Cinematographically,
the movie maintains a constant visual tension between poetic lyricism and
dark menace, in true fairy tale fashion. This is typified by the opening
helicopter God’s Eye View shots over a pastoral small town, lowering on a
group of children playing in a backyard of a farmhouse, as the camera
descends further to discover the legs of a female corpse in an open
basement.
In another scene
surreally shot in a water tank, a murdered woman sits in a car sunk in the
river, her hair floating in the reeds like a macabre but idyllic water
fairy. In another, the escaping kids are
hiding in a barn, and through the opening they see the preacher is coming up
the hill, his singing echoing supernaturally, evoking the nightmare everyone
has as a kid of something bad relentlessly chasing you that you can’t get
away from. For a film about
children, there is a lot of horror and sexuality in the subject matter, but
the original Brother’s Grimm’s fairy tales were very violent and scary, so
the film stays true to its child’s fable roots.
Surprisingly, this was
the only film that classic screen star Charles Laughton (”WITNESS FOR THE
PROSECUTION”) ever directed. I’d argue ”NIGHT OF THE HUNTER” is the best
film by a first time director ever made. People will disagree, but I’m
convinced the film owes its uneven but unique visual flair to Laughton’s
inexperience behind the camera. This is because you
do original cinematic things as a first time director and
shoot great film you never will on your later shows, precisely because you
don’t really know what you’re doing. Production inexperience and ignorance
of safe conventional coverage means you put the camera in unusual places and
get shots unique in nature, since lacking the safety net of developed
technique, you must rely on gut instinct.
Personally, I did some of
my best shots and sequences in any of my films on my first picture “COHEN
AND TATE,” like shooting car interior sequences from 16 angles and using
long lenses with shallow focus at night, simply because it felt right and I
was directing by pure instinct.
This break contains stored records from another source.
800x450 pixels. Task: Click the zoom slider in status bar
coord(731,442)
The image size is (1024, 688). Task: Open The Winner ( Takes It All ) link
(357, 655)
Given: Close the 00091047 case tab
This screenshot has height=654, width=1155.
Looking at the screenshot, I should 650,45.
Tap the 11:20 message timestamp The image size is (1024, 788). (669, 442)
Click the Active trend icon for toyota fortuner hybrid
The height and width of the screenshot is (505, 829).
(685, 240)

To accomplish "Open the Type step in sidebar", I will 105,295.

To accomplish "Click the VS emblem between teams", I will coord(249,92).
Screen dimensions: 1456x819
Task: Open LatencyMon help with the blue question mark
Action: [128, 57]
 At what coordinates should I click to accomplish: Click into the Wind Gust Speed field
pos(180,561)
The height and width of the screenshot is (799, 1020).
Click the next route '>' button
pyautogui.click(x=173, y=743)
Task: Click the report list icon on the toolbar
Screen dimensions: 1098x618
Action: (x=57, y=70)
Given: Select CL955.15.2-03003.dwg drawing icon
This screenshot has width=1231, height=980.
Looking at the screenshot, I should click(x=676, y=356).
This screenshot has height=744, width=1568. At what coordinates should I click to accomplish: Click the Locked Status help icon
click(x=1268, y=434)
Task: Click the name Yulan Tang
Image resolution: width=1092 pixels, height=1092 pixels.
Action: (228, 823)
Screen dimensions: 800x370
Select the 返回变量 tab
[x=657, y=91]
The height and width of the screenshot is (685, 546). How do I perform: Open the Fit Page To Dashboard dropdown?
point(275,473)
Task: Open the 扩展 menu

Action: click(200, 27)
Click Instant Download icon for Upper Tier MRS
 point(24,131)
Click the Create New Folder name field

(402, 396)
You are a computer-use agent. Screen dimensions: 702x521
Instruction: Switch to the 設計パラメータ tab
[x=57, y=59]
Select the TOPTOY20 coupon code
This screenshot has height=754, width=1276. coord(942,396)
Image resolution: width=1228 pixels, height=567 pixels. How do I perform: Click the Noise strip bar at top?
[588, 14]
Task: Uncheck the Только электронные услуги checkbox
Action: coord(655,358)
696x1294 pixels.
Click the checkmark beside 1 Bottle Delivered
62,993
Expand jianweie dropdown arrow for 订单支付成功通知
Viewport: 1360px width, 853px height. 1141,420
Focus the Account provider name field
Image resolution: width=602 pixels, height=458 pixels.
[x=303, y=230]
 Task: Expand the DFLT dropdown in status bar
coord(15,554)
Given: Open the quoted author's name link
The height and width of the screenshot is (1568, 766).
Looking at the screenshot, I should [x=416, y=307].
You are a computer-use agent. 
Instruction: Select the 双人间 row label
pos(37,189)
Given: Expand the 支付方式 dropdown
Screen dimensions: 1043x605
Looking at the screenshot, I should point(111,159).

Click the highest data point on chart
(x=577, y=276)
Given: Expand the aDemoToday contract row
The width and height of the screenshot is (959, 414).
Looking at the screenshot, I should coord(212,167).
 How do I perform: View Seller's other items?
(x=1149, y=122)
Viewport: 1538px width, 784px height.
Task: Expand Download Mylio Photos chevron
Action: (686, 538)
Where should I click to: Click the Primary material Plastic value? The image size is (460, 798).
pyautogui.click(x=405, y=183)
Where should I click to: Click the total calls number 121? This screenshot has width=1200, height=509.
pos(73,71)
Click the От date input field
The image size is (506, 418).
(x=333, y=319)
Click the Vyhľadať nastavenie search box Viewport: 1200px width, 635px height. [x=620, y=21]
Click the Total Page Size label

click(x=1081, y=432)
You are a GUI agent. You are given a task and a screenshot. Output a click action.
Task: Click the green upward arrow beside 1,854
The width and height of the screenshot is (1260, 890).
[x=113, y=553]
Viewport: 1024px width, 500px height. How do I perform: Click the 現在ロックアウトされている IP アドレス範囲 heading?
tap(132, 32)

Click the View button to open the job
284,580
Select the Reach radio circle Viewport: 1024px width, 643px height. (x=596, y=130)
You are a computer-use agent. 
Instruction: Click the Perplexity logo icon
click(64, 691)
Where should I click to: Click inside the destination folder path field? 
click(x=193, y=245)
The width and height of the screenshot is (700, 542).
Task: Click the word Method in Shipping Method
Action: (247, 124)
I still remember the pressure of the
cameraman, editor and producers all telling me my footage would never work
(old crew guys hate taking orders from a 25-year old kid) but mostly it
did. Like Werner Herzog said, “You make your first film with your balls.”
I liked “NIGHT OF THE
HUNTER” so much that right after “THE HITCHER,” I wrote an update of it set
in contemporary New York City called “CANAL STREET.” Rutger Hauer loved the
script and was going to play the Robert Mitchum role, (who in my script was
a cop) as a follow up to his role as John Ryder.